A regulatory regime that severely restricts where people can live, work, and “loiter,” that categorizes them into tiers ostensibly corresponding to present dangerousness without any individualized assessment thereof, and that requires time-consuming and cumbersome in-person reporting, all supported by — at best — scant evidence that such restrictions serve the professed purpose of keeping Michigan communities safe, is something altogether different from and more troubling than Alaska’s first-generation registry law.  SORA brands registrants as moral lepers solely on the basis of a prior conviction.  It consigns them to years, if not a lifetime, of existence on the margins, not only of society, but often, as the record in this case makes painfully evident, from their own families, with whom, due to school zone restrictions, they may not even live.  It directly regulates where registrants may go in their daily lives and compels them to interrupt those lives with great frequency in order to appear in person before law enforcement to report even minor changes to their information.
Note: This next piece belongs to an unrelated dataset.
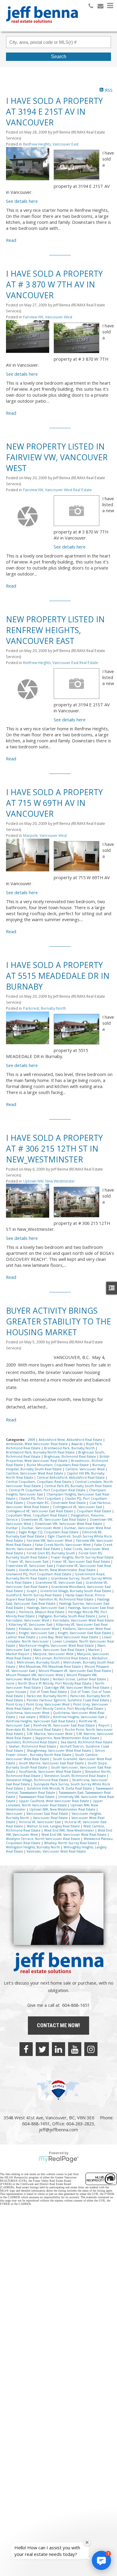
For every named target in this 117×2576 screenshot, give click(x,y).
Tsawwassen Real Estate (37, 1797)
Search (58, 56)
We conclude that Michigan’s SORA imposes punishment.  And while many (certainly not all) sex offenses involve abominable, almost unspeakable, conduct that deserves severe legal penalties, punishment may never be retroactively imposed or increased.  Indeed, the fact that sex offenders are so widely feared and disdained by the general public implicates the core countermajoritarian principle embodied in the Ex Post Facto clause.  As the founders rightly perceived, as dangerous as it may be not to punish someone, it is far more dangerous to permit the government under guise of civil regulation to punish people without prior notice.  Such lawmaking has “been, in all ages, [a] favorite and most formidable instrument[] of tyranny.” The Federalist No. 84, supraat 444 (Alexander Hamilton).  It is, as Justice Chase argued, incompatible with both the words of the Constitution and the underlying first principles of “our free republican governments.” Calder, 3 U.S. at 388–89;accord The Federalist No. 44, supra at 232 (James Madison) (“[E]x post facto laws . . . are contrary to the first principles of the social compact, and to every principle of sound legislation.”). The retroactive application of SORA’s 2006 and 2011 amendments to Plaintiffs is unconstitutional, and it must therefore cease.